Below are some records. Return exactly the lines from the one with "Task: Select the +50.64% return figure" to the one with "This screenshot has height=1167, width=992.", and nothing else.

## Data for processing
_ _ _ _
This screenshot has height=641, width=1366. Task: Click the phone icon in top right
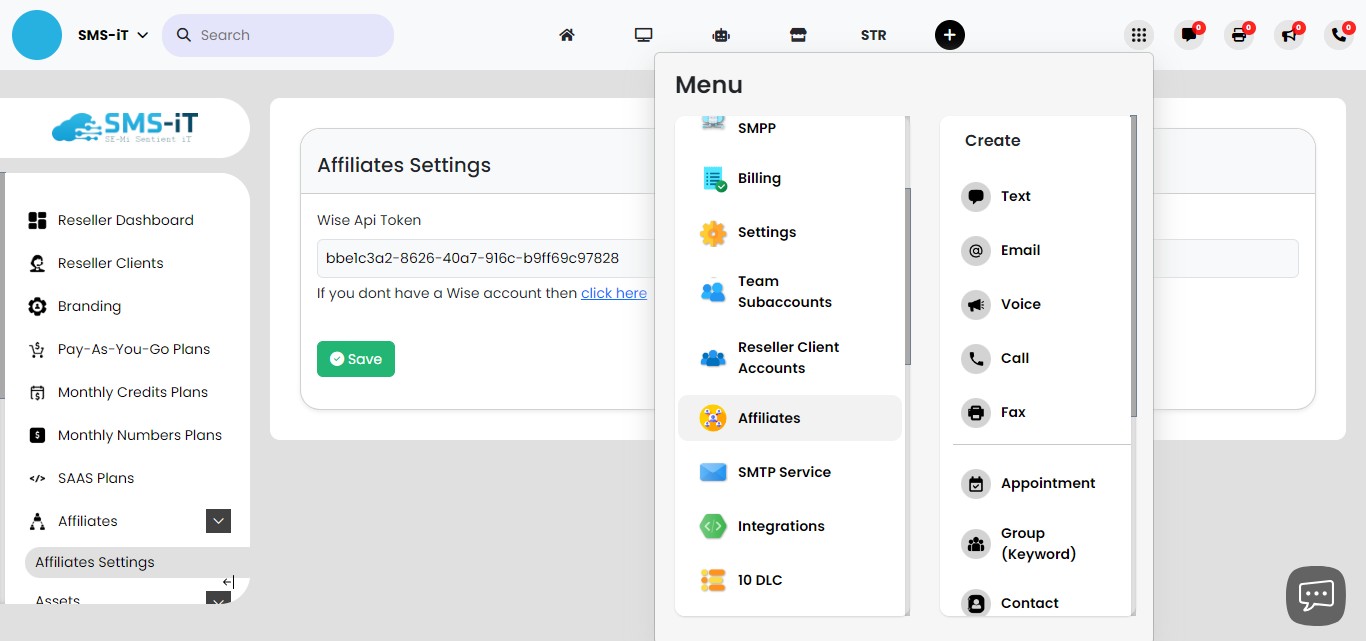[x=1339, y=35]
_ _ _ _
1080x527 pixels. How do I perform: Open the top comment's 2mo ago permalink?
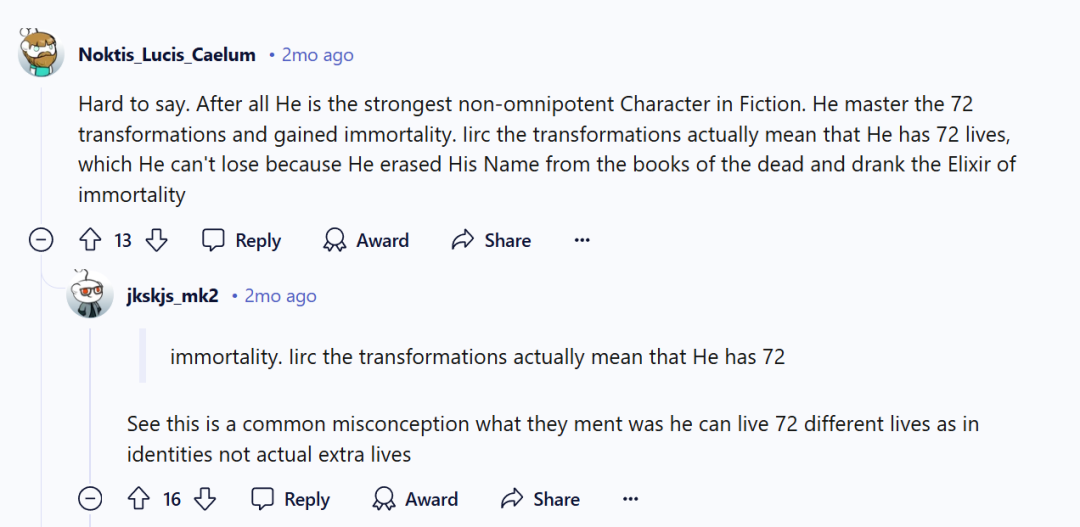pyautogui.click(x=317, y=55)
_ _ _ _
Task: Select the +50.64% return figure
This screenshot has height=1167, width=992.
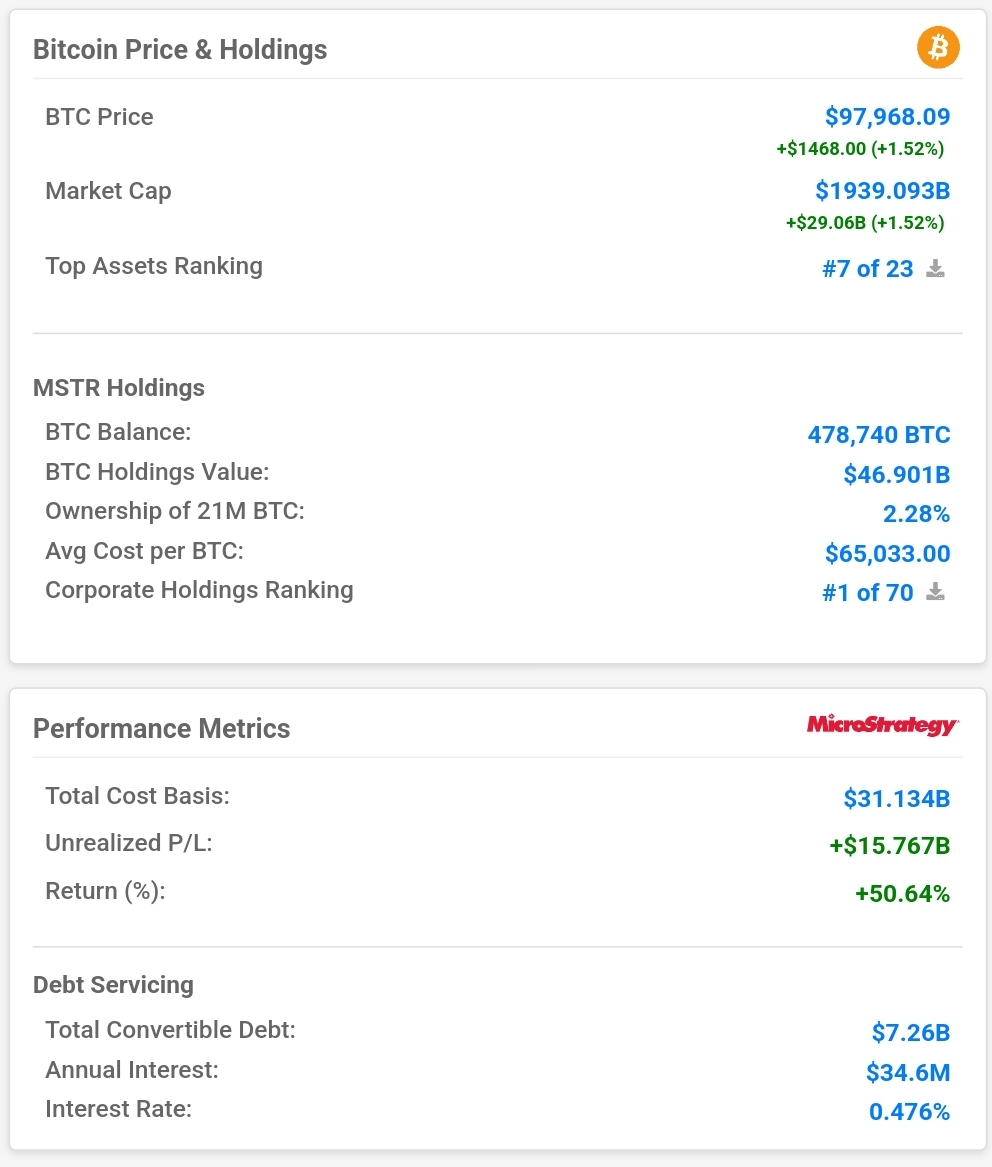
_ _ _ _
## Solution below
Task: Select the +50.64% return figure
This screenshot has height=1167, width=992.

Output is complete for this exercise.